A cash receipts journal is used to record all cash receipts of the business. All cash received by a business should be reported in the accounting records. In a cash receipts journal, a debit is posted to cash in the amount of money received. An additional posting must be made to balancing the transaction.
Why is cash important to businesses?
Cash is the lifeblood of a business, and a business needs to generate enough cash from its activities so that it can meet its expenses and have enough left over to repay investors and grow the business. While a company can fudge its earnings, its cash flow provides an idea about its real health.
How do you write a receipt for a cash transaction?
The basic components of a receipt include:
- The name and address of the business or individual receiving the payment.
- The name and address of the person making the payment.

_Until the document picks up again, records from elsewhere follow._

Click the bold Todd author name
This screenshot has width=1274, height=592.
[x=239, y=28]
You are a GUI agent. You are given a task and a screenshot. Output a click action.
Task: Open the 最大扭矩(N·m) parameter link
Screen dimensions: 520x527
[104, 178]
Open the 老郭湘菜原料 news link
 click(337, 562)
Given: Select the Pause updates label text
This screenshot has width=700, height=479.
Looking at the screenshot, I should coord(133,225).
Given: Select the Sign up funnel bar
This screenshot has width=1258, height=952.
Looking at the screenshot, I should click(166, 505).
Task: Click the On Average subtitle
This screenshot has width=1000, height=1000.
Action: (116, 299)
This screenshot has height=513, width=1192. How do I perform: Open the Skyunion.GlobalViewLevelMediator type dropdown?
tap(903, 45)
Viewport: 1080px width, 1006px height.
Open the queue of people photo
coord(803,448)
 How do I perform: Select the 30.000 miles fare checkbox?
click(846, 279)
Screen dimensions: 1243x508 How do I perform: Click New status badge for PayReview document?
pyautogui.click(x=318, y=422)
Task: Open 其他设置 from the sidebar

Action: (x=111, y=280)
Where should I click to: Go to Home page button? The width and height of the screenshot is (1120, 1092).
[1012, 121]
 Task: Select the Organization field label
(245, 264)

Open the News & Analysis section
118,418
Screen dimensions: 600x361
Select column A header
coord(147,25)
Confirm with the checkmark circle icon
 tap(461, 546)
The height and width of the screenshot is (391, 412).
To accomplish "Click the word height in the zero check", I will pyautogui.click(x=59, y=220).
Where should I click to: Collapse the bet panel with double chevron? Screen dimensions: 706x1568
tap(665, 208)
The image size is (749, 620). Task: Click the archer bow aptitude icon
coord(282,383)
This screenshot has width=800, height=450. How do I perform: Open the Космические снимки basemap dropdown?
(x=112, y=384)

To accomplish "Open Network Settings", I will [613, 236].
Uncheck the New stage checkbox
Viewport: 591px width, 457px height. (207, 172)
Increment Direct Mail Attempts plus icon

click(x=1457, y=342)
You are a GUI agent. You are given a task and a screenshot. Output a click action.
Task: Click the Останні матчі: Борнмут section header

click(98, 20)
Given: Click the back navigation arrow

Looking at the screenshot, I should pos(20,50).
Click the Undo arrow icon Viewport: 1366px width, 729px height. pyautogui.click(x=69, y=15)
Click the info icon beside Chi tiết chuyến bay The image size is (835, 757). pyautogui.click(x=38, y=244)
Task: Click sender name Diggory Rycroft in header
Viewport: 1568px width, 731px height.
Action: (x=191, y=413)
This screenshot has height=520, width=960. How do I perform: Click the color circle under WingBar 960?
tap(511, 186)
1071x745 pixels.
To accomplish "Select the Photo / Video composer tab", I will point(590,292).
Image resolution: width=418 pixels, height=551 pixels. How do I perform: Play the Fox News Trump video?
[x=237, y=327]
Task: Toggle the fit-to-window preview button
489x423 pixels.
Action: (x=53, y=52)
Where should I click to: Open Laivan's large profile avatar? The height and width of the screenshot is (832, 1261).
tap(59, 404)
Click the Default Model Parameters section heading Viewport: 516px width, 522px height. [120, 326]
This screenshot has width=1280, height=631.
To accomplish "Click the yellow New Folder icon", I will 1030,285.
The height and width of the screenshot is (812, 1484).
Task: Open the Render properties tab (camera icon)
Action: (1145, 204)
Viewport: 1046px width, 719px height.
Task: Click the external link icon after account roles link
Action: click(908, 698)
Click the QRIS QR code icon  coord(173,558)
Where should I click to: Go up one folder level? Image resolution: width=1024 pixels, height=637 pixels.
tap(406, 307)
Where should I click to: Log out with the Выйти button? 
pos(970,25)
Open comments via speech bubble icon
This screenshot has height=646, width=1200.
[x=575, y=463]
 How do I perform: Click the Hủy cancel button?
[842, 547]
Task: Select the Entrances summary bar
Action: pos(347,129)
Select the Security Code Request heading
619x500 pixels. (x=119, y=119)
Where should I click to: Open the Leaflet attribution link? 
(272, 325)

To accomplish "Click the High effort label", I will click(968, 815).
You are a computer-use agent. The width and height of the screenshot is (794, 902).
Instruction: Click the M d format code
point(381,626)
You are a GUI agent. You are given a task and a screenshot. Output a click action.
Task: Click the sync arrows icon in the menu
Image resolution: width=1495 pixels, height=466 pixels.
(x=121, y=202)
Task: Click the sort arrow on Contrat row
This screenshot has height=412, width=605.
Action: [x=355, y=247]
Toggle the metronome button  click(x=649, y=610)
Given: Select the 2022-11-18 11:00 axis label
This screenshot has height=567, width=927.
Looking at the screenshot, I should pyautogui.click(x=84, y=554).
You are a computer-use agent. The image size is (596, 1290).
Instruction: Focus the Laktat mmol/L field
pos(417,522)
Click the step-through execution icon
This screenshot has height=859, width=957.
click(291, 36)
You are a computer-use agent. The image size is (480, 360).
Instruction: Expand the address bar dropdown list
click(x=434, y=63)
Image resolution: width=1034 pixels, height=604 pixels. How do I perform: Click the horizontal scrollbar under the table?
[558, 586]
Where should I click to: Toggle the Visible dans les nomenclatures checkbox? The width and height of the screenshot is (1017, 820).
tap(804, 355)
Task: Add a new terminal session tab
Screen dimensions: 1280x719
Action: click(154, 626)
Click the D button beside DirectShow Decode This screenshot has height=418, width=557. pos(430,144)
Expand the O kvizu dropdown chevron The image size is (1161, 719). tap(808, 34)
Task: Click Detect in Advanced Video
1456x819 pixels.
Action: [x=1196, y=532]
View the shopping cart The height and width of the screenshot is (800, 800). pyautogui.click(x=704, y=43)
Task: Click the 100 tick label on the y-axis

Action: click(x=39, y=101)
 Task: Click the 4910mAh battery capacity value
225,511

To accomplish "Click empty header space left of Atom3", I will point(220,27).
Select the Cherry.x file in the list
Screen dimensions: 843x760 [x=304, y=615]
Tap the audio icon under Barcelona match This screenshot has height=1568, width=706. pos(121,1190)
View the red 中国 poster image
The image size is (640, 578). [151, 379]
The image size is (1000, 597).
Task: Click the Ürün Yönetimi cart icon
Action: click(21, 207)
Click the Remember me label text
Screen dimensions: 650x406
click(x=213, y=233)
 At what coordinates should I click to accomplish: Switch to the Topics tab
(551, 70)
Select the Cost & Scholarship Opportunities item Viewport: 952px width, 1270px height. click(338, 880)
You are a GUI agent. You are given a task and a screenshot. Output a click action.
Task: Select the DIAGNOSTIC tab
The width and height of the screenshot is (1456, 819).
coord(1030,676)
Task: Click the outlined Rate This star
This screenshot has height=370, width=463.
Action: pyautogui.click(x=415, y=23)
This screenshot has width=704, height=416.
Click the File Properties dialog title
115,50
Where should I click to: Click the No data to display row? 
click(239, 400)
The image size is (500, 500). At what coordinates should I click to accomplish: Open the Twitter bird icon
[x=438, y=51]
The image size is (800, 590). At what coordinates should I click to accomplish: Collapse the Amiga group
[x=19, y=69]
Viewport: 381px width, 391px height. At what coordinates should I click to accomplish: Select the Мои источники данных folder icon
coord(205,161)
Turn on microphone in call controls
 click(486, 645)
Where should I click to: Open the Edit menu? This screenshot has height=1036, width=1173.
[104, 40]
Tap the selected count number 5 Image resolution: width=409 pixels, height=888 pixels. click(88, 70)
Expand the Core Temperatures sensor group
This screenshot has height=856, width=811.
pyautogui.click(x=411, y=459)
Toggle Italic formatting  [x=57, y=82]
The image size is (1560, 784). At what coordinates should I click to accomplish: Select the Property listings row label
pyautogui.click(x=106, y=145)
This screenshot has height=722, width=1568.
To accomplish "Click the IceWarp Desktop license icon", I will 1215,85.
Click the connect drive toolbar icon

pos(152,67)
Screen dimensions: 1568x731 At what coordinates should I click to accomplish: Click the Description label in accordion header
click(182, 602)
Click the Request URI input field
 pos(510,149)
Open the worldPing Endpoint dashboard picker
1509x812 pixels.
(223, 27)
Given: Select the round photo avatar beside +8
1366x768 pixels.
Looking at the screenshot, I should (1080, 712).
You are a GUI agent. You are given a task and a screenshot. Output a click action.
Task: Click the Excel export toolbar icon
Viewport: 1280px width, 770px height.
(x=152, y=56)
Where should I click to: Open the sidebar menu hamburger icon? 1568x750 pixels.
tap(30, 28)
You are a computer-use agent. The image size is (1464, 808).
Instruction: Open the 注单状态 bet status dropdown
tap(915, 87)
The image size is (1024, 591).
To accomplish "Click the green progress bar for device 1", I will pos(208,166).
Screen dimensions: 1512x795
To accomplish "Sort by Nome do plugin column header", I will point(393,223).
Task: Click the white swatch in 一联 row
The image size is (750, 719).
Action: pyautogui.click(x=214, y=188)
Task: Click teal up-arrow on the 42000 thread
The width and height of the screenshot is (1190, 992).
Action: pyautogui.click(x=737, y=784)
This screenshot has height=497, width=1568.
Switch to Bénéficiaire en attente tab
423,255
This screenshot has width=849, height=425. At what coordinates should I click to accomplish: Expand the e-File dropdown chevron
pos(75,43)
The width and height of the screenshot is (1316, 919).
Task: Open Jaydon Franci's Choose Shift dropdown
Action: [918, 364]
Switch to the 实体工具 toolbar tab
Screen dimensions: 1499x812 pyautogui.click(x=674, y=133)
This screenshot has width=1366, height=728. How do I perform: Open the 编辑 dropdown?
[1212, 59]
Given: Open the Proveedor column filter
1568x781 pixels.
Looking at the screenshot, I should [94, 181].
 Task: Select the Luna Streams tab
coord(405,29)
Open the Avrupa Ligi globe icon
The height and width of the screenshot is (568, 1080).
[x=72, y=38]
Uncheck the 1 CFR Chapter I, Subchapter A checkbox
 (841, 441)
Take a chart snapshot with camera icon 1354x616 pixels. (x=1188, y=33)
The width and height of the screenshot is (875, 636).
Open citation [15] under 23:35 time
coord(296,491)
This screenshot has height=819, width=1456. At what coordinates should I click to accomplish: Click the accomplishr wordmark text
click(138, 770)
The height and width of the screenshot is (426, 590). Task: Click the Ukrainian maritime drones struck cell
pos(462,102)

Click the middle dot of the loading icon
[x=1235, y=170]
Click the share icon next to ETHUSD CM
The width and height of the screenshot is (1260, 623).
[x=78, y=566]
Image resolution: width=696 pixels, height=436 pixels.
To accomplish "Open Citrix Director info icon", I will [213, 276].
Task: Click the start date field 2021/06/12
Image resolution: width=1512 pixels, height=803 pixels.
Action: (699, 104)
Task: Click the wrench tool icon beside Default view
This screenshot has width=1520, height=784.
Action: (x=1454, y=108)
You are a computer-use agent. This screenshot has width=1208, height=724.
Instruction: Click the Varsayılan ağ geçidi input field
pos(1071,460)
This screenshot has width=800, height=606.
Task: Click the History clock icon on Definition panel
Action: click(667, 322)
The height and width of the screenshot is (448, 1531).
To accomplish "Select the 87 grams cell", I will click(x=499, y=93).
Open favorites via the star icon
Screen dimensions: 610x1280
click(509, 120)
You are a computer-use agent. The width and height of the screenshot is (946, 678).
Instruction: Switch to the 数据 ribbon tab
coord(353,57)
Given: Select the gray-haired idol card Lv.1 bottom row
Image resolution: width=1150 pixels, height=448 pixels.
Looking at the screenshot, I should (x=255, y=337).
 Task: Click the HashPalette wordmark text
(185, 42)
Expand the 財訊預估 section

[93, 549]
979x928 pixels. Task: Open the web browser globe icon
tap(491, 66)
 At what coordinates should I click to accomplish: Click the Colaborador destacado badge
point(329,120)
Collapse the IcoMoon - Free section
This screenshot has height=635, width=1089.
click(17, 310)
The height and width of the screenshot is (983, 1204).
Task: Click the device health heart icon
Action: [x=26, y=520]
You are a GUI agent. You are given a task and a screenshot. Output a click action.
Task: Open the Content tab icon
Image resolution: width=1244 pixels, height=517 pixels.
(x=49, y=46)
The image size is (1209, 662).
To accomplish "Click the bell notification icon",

- The date the payment was made.
- A receipt number.
- The amount paid.
- The reason for the payment.
- How the payment was made (credit card, cash, etc)
Why do you need a cash receipts procedure?
To keep your books accurate, you need to have a cash receipts procedure in place. Your cash receipts process will help you organize your total cash receipts, avoid accounting errors, and ensure you record transactions correctly. Your cash receipts procedure should look something like this: Organize and sort business receipts
What should be included in a cash receipt journal?
If you plan on depositing cash payments, make sure your deposit slip amount matches your cash receipts journal. Store deposit receipts along with your other business receipts in case of any discrepancies. Keep in mind, the cash receipt process varies from business to business.
When does a cash receipt occur in a sales transaction?
Regardless of the type of sales transaction, the cash receipt occurs when the customer provides the cash or check to the business as payment for the good or service received. Let’s take a look at two quick examples, and determine when the receipt occurs:
Which is an example of revenue and receipt?
Example of Both a Revenue and a Receipt. When a company makes a $200 cash sale (or performs services for $200 of cash) the company has earned revenue of $200 and has a receipt of $200.